Financial & competing interests disclosure
This work was supported by the Leeds Institute of Rheumatology and Musculoskeletal Medicine. The authors have no other relevant affiliations or financial involvement with any organization or entity with a financial interest in or financial conflict with the subject matter or materials discussed in the manuscript apart from those disclosed.
Remission is the optimum treatment target in rheumatoid arthritis and should represent the absence of all articular and extra-articular inflammation (and immunologic activity). The European League Against Rheumatism have highlighted the importance of remission as an outcome in their recent recommendations. Rates of clinical remission are increasing with the advent of biologic disease-modifying antirheumatic drug therapies and treat to target strategies.
Achieving clinical remission may not always be associated with good outcomes, specifically with regard to structural progression and functional deterioration.
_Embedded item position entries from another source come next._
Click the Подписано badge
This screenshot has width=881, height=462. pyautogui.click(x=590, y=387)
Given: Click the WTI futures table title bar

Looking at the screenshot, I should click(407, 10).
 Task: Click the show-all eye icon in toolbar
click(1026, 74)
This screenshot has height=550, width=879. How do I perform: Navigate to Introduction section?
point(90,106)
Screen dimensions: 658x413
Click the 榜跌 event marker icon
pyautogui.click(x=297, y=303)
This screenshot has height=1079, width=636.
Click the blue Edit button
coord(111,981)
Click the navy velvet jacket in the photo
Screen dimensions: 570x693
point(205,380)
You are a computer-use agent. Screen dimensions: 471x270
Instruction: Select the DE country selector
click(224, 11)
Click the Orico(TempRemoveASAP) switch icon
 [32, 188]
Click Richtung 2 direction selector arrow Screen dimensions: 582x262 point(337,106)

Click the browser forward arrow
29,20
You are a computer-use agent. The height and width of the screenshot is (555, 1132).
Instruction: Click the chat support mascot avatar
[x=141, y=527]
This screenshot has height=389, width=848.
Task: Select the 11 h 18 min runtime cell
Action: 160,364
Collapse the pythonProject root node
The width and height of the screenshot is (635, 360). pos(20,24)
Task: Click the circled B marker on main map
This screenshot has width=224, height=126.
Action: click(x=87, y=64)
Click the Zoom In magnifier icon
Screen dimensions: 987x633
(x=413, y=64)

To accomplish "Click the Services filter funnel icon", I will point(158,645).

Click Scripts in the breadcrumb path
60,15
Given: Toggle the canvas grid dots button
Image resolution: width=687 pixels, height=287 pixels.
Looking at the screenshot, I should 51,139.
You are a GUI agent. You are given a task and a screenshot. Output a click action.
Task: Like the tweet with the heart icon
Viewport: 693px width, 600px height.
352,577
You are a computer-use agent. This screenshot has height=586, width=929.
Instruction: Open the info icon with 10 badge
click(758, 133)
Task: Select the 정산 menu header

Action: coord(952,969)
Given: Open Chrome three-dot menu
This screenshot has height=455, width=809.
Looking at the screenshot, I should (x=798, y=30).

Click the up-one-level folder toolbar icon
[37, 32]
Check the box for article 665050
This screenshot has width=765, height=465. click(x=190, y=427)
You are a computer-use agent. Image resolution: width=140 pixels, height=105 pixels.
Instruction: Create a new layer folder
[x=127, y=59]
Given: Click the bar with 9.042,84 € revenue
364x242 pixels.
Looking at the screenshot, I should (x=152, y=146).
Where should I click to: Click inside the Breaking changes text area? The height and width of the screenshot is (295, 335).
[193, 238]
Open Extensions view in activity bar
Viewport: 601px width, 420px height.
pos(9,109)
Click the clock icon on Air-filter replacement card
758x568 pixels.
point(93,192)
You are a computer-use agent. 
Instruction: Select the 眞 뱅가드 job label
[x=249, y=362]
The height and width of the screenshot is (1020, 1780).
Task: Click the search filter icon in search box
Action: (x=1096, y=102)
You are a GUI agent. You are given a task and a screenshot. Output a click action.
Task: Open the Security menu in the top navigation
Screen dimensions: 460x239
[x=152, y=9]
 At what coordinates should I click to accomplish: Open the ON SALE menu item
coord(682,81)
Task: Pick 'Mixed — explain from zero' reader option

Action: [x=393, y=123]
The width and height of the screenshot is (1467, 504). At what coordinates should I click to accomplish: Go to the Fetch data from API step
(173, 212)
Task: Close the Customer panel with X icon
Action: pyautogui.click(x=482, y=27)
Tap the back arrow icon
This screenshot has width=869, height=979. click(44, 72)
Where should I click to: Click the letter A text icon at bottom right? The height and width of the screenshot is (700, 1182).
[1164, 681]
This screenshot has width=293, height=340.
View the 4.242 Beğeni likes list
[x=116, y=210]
Current remission criteria/composite disease activity scores are largely subjective and do not consider sub-clinical inflammation. Thus, the validity of these criteria remains questionable. Furthermore, there is no universal definition of remission.
With the achievement of sustained remission, the reduction and discontinuation of biologic therapies has emerged as an important consideration in order to help minimize drug-induced side effects and maximize cost–effectiveness. Such novel treatment paradigms require robust biomarkers and predictors of sustained remission.
Power Doppler ultrasonography and MRI are thought to more accurately define the remission state by assessing inflammation and structural progression more specifically compared with clinical assessment alone.
Immune dysregulation plays a major role in the pathogenesis of rheumatoid arthritis. T-cell subset analysis and multi-biomarker assays as markers of disease activity/remission is a novel concept gaining heightened interest.
Patient perceived remission is complex and may not directly reflect disease activity. Further work is required to evaluate the psychosocial contribution to disease activity assessment.
Comprehensive disease control (CDC) has emerged a as a potential method to assist with defining the remission state in rheumatoid arthritis. It describes the principle of the simultaneous control of inflammation, attainment of normal physical function and the absence of radiographic progression.
Multi-level assessment of remission, for example, clinical, imaging, immunological and functional/patient perception measurements could provide a more comprehensive and accurate definition of remission. This could facilitate risk stratification and more patient-specific treatment strategies. Further research is required to develop and validate biomarkers of remission.